Quase 60% das licenciaturas são EaD

 

Outros indicadores do censo preocupam e precisam serem considerados. Das matrículas nos cursos de licenciatura registradas em 2020, 33,6% estão em instituições públicas e 66,4% estão em IES privadas. Ou seja, para ser professor a maioria precisa pagar. 72,8% das matrículas em cursos de licenciatura são do sexo feminino, enquanto 27,2% são do sexo masculino.

 

Em relação à modalidade de ensino, as matrículas em cursos de licenciatura presencial representam 40,7%, enquanto a distância (EaD) são 59,3%. Essas, sem formação prática ou práticas de estágio em escolas públicas.

 

Essa condição docente brasileira é um fenômeno social complexo e multicausal. A desvalorização da educação e dos professores é histórica e inerente à estruturação educacional brasileira.

 

Privilégio

 

Enquanto o direito à educação era privilégio de uma elite, a docência até era glamourizada. Com a ampliação deste direito a todos – ocorrido somente em 2009 com a PEC 59 –, desencadeia-se um processo de precarização da educação básica pública e de desvalorização dos profissionais.

 

Abandono da carreira

 

O “apagão docente” materializado na destruição da docência é evidenciado também pelo abandono do projeto de ser docente.

### Linhas fornecidas
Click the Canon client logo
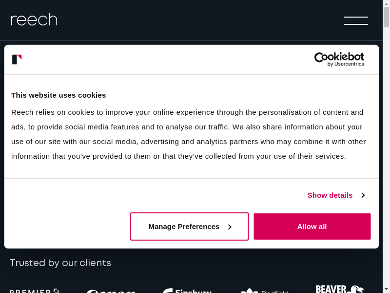This screenshot has height=293, width=390. tap(111, 291)
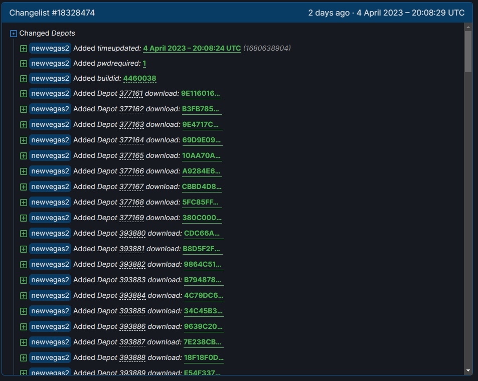This screenshot has width=478, height=381.
Task: Click the vertical scrollbar thumb
Action: click(x=468, y=51)
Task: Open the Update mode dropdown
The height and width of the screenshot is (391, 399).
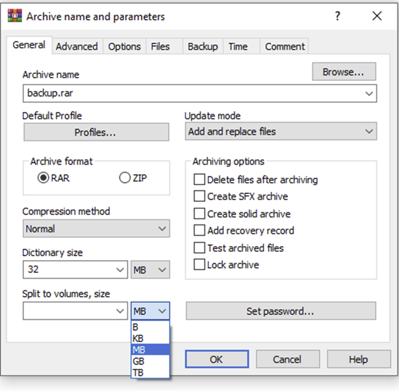Action: pyautogui.click(x=281, y=132)
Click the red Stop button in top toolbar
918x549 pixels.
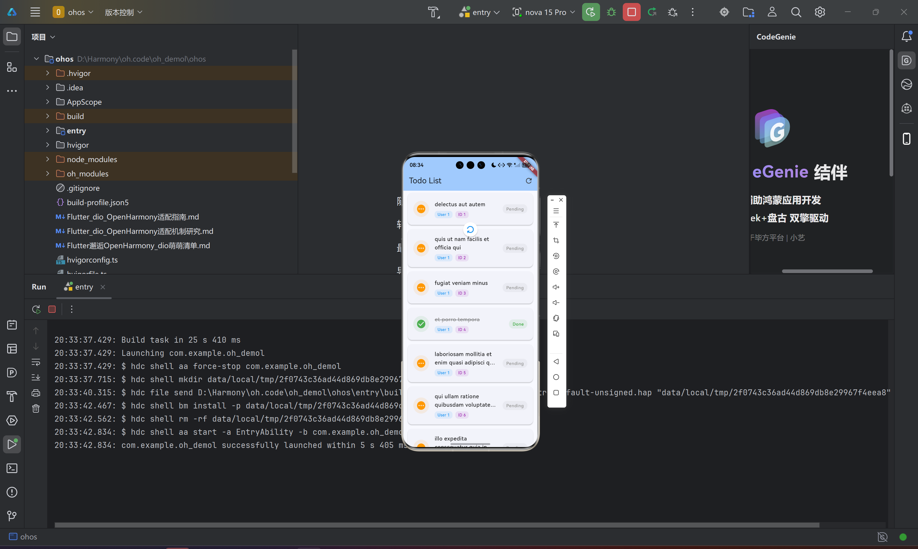(631, 12)
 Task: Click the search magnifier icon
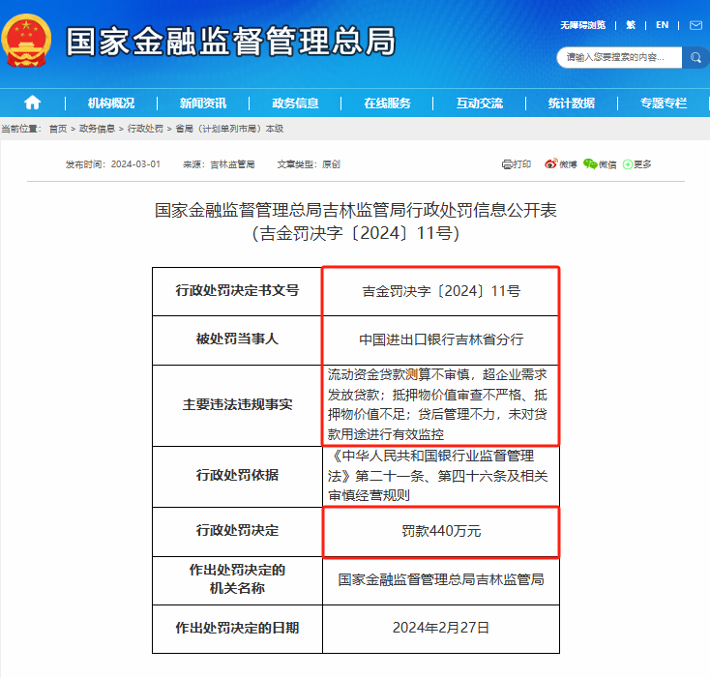tap(695, 58)
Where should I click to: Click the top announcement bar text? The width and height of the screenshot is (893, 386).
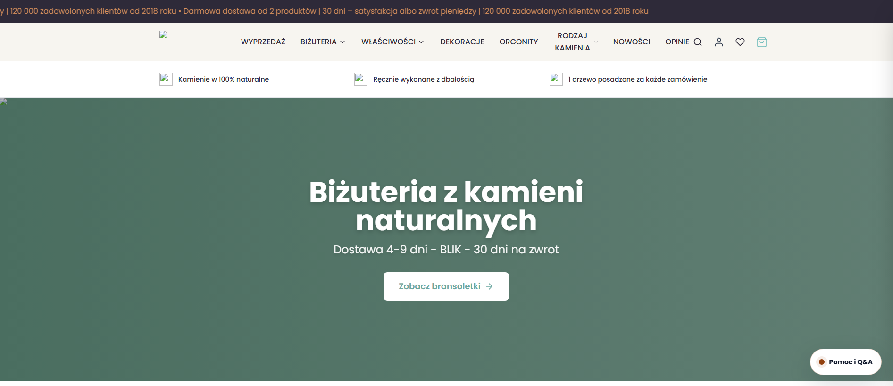(324, 11)
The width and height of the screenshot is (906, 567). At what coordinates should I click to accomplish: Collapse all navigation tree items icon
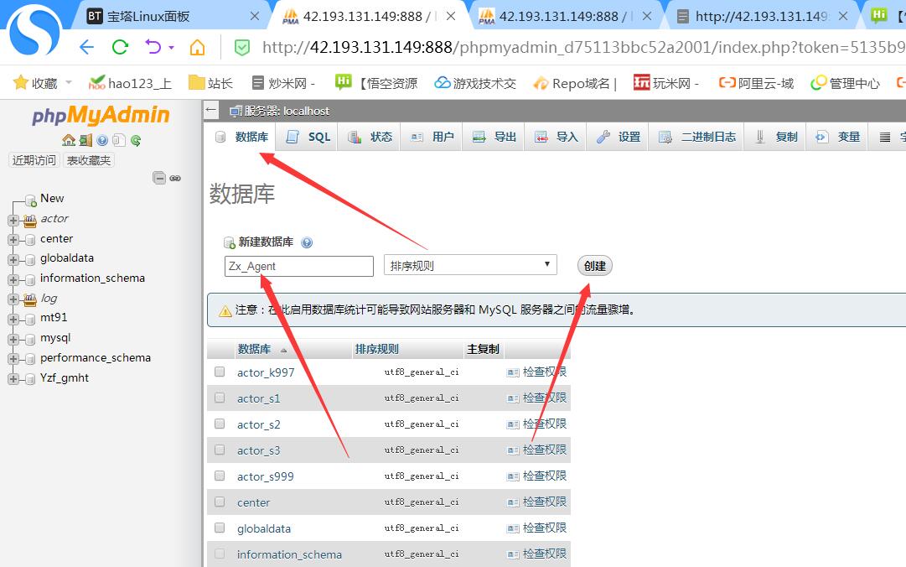[158, 178]

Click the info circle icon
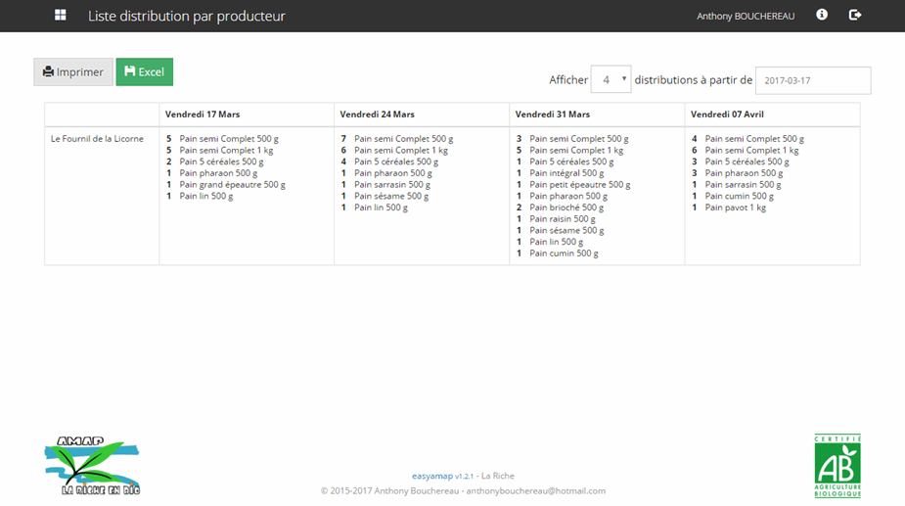(822, 16)
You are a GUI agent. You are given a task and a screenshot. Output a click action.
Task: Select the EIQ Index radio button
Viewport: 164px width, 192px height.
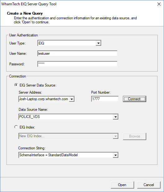point(16,127)
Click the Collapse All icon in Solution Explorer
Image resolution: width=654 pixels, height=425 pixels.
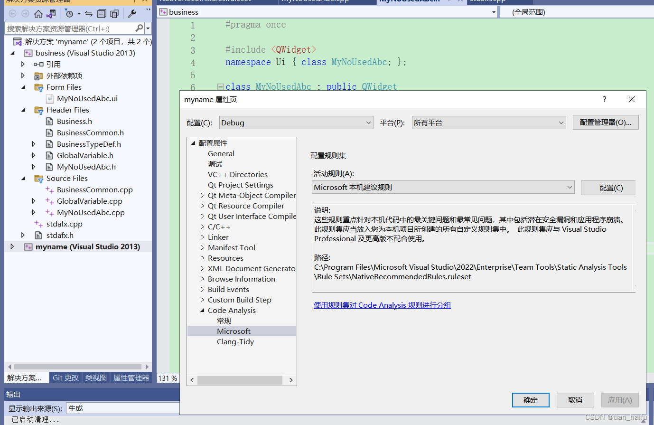click(x=102, y=13)
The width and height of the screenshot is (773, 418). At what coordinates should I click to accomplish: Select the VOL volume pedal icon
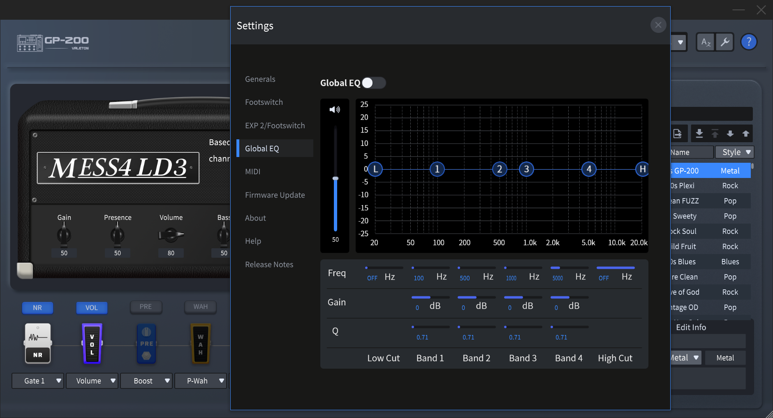(x=92, y=343)
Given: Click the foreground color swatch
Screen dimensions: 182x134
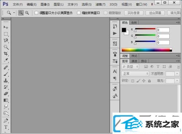Looking at the screenshot, I should click(x=124, y=30).
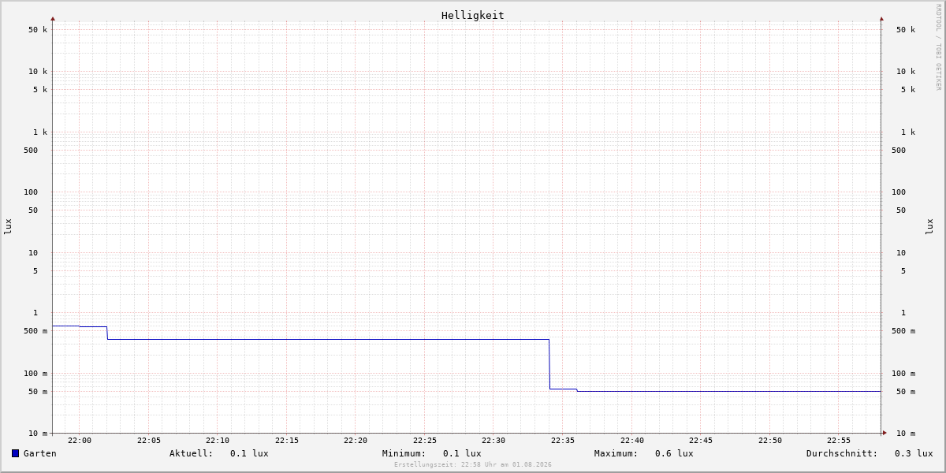Click the Maximum 0.6 lux value
946x473 pixels.
click(674, 453)
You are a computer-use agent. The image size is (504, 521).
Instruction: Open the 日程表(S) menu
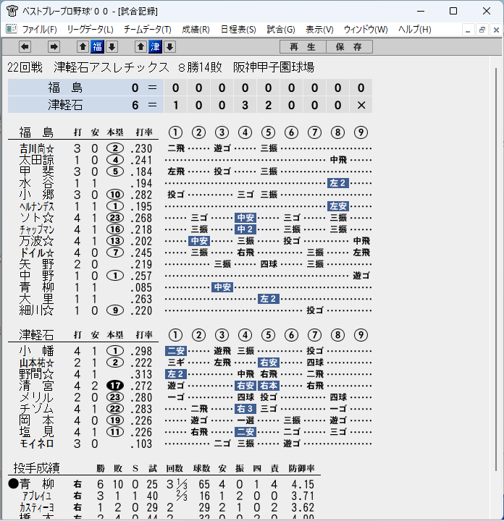238,30
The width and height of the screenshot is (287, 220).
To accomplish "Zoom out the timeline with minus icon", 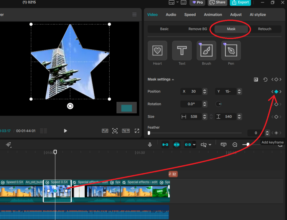I will 235,145.
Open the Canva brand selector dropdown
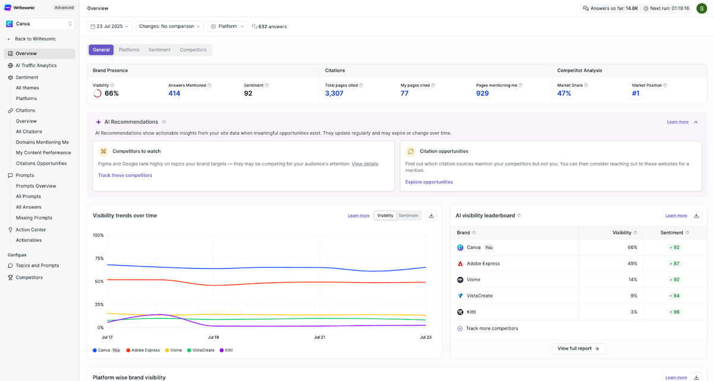The width and height of the screenshot is (714, 381). [39, 24]
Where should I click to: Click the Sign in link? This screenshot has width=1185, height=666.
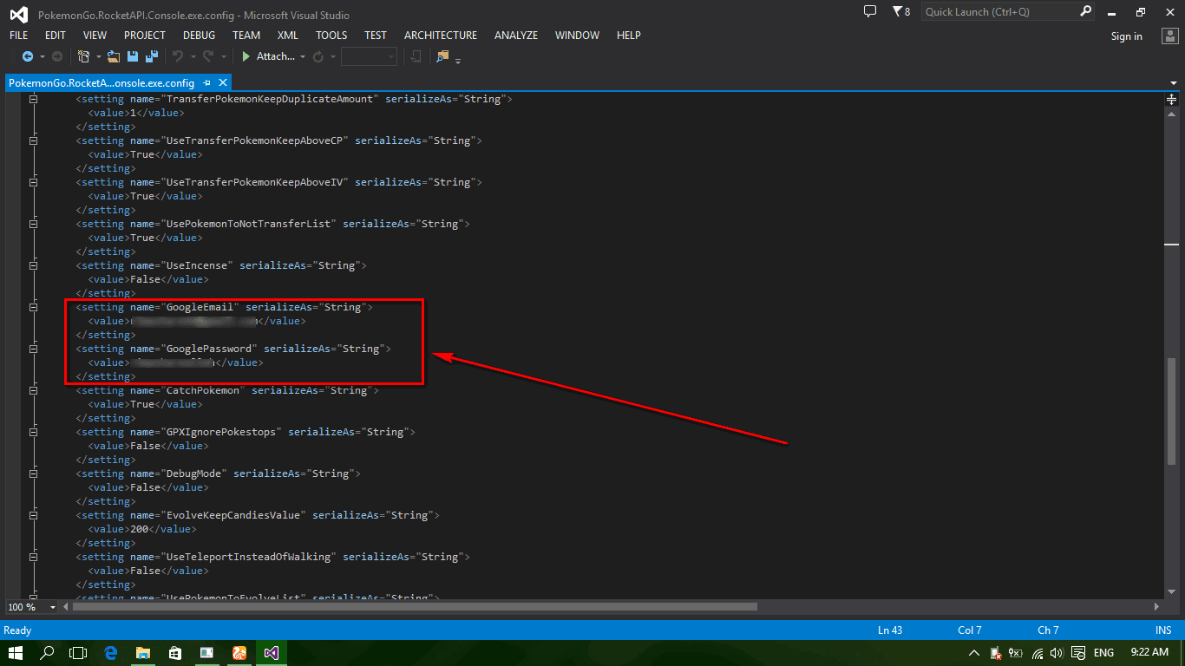click(x=1126, y=36)
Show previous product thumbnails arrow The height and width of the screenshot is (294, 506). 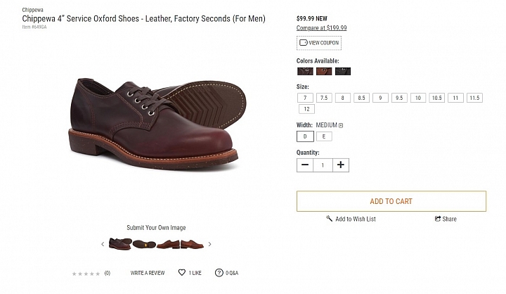pyautogui.click(x=103, y=244)
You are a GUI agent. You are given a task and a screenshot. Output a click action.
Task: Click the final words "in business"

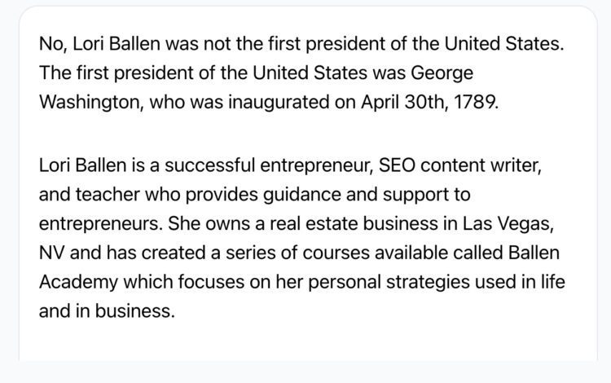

### Tarefas propostas
- a) Segundo o trecho sobre as licenciaturas, que percentual das matrículas em cursos de licenciatura corresponde ao ensino a distância (EaD)?
- b) Com base no trecho sobre as licenciaturas, explique por que se afirma que, para ser professor, a maioria precisa pagar.
As linhas constituem material à parte, independente do trecho.

### Respostas das tarefas
- a) 59,3% das matrículas.

- b) Das matrículas em cursos de licenciatura registradas em 2020, 66,4% estão em instituições privadas. Apenas 33,6% estão em instituições públicas.